Simply stated, employers cannot require an employee to sign an agreement prohibiting the employee from working for a competitor while employed or following their employment.
Update: In a follow-up Alert, we discuss the effective date of this law, projected to be October 1, 2021.
On January 11, 2021, Washington, D.C., Mayor Muriel Bowser signed the Ban on Non-Compete Agreements Amendment Act of 2020 (the Act), which takes effect after a 30-day congressional review period, approval and publication in the District of Columbia Register. Although several nearby states, such as Maryland and Virginia, have followed the growing trend of recently enacted laws limiting the use of noncompete agreements, the Act differs in two significant respects: (1) it applies to employees at all income levels and (2) prohibits the use of noncompetes and related workplace policies during employment. As more fully discussed below, this means that employers need to take swift action to address noncompete, nonsolicitation and confidentiality agreements, as well as workplace policies aimed at preventing outside employment and conflicts of interest, as soon as possible.

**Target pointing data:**
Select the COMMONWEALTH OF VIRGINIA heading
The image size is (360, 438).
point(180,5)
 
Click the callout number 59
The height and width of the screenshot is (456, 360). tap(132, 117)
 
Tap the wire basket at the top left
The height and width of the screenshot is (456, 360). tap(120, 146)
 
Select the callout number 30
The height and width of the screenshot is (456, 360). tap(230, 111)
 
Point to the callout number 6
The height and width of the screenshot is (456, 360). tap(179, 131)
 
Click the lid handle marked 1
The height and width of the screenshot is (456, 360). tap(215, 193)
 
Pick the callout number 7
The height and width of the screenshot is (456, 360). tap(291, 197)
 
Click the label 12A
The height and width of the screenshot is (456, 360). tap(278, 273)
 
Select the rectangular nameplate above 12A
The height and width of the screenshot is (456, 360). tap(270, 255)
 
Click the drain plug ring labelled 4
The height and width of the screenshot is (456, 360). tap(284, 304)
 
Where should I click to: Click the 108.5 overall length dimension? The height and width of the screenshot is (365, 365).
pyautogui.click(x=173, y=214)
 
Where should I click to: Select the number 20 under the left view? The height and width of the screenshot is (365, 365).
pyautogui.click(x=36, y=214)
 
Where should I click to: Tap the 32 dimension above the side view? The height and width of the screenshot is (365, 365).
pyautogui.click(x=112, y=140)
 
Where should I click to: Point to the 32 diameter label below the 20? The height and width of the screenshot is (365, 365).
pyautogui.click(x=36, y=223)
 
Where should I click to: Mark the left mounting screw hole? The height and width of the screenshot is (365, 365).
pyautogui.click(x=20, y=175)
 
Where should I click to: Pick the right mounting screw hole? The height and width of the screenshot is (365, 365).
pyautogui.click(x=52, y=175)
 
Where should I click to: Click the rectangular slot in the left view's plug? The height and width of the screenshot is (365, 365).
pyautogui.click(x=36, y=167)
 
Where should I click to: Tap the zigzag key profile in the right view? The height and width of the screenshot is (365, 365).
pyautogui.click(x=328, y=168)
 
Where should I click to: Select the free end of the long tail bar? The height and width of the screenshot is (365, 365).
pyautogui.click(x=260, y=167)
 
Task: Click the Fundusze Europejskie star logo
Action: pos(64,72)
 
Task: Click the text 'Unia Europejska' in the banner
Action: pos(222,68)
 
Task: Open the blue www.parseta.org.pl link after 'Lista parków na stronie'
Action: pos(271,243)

**JOB 1:** According to the article on the D.C. noncompete ban, on what date did Mayor Muriel Bowser sign the Act?
**JOB 2:** Transcribe the article on the D.C. noncompete ban between "Simply stated, employers" and "October 1, 2021.", inclusive.

**COMPLETE RESPONSE 1:** January 11, 2021.

**COMPLETE RESPONSE 2:**
Simply stated, employers cannot require an employee to sign an agreement prohibiting the employee from working for a competitor while employed or following their employment.
Update: In a follow-up Alert, we discuss the effective date of this law, projected to be October 1, 2021.